§ Aim of the task:
Some lines in the records below may hold the word "Viewport"; give the number of those lines and nothing else.

§ Records for processing:
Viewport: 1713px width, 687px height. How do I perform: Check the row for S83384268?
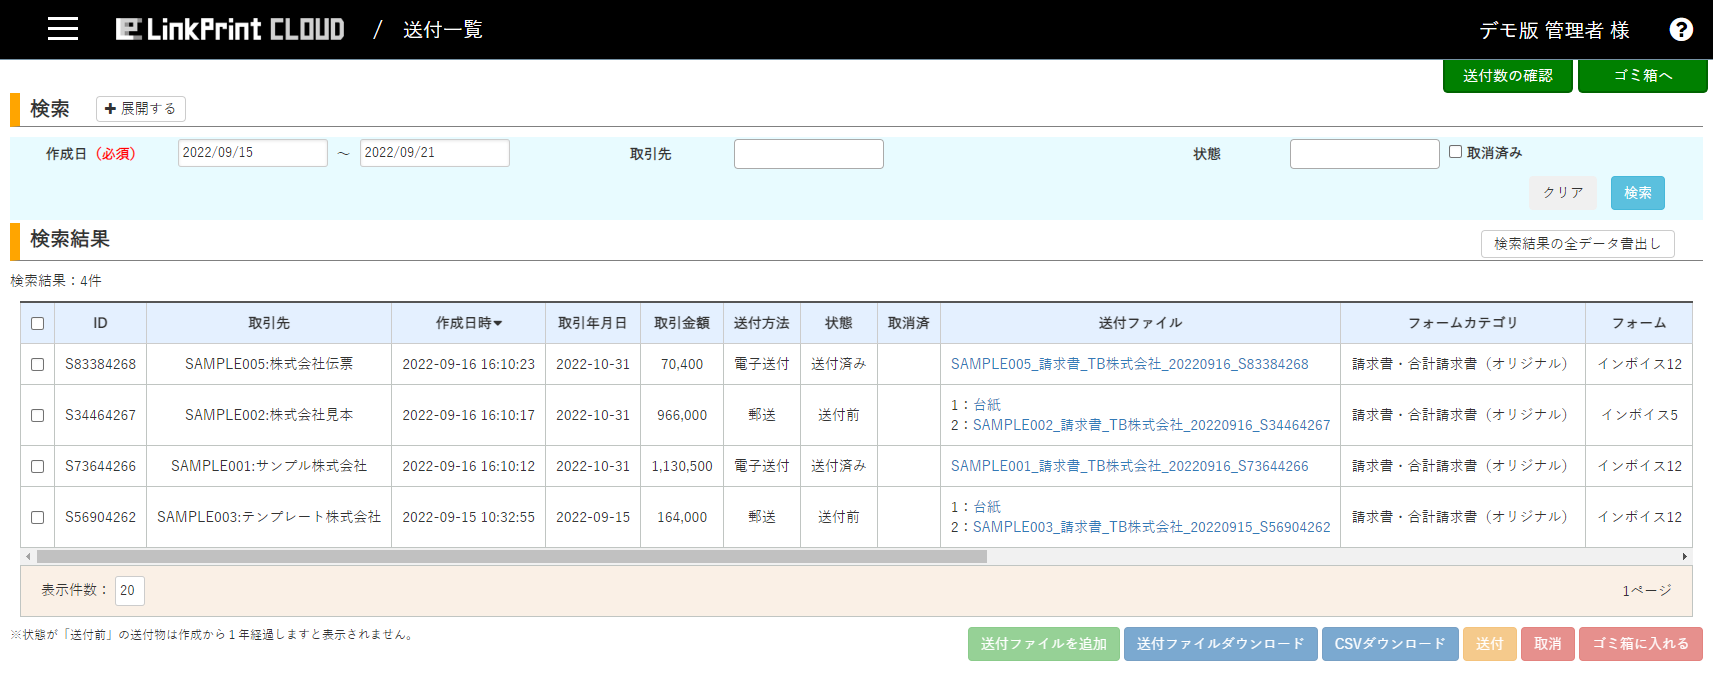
* * *
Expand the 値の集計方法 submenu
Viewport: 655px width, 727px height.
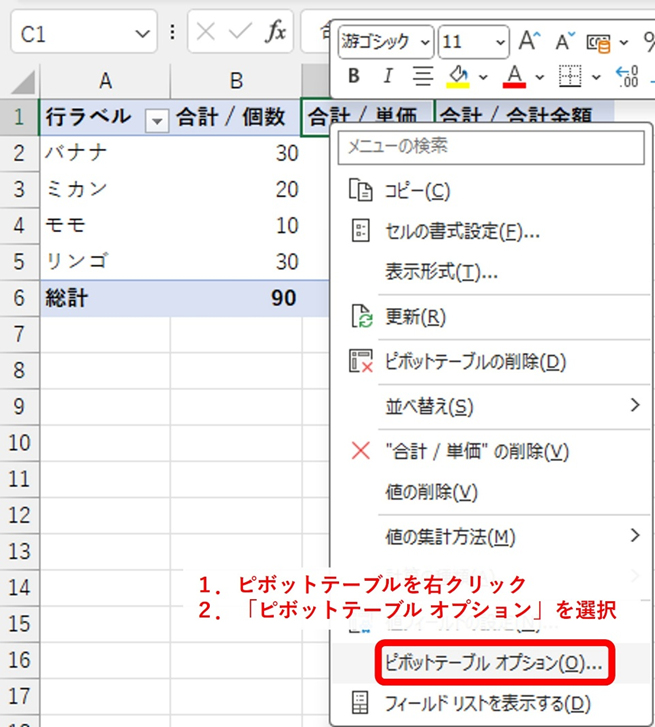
==
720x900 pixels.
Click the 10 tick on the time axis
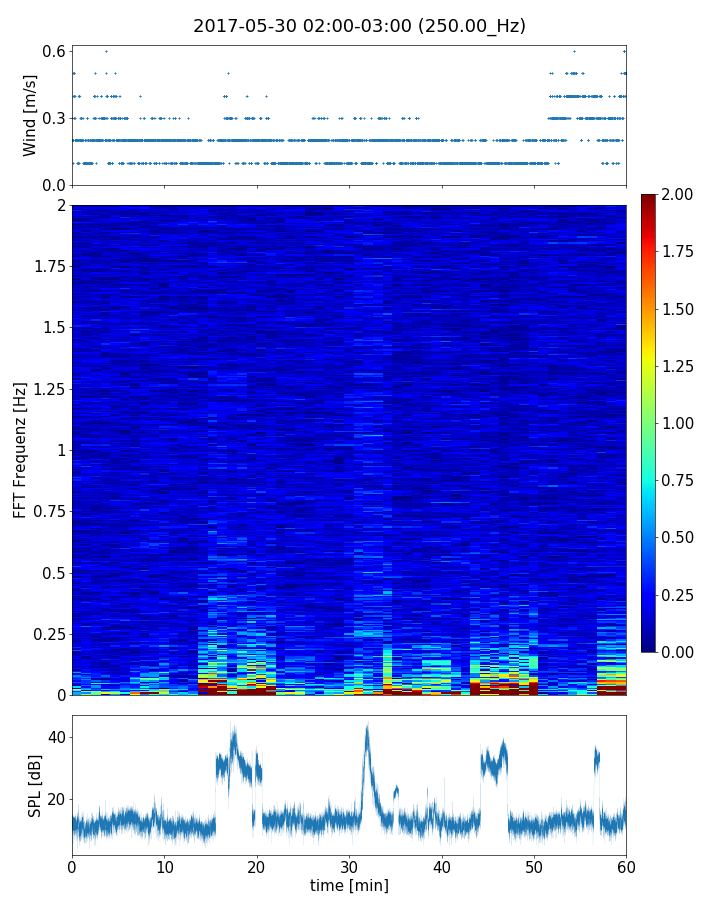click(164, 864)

§ Solution below:
2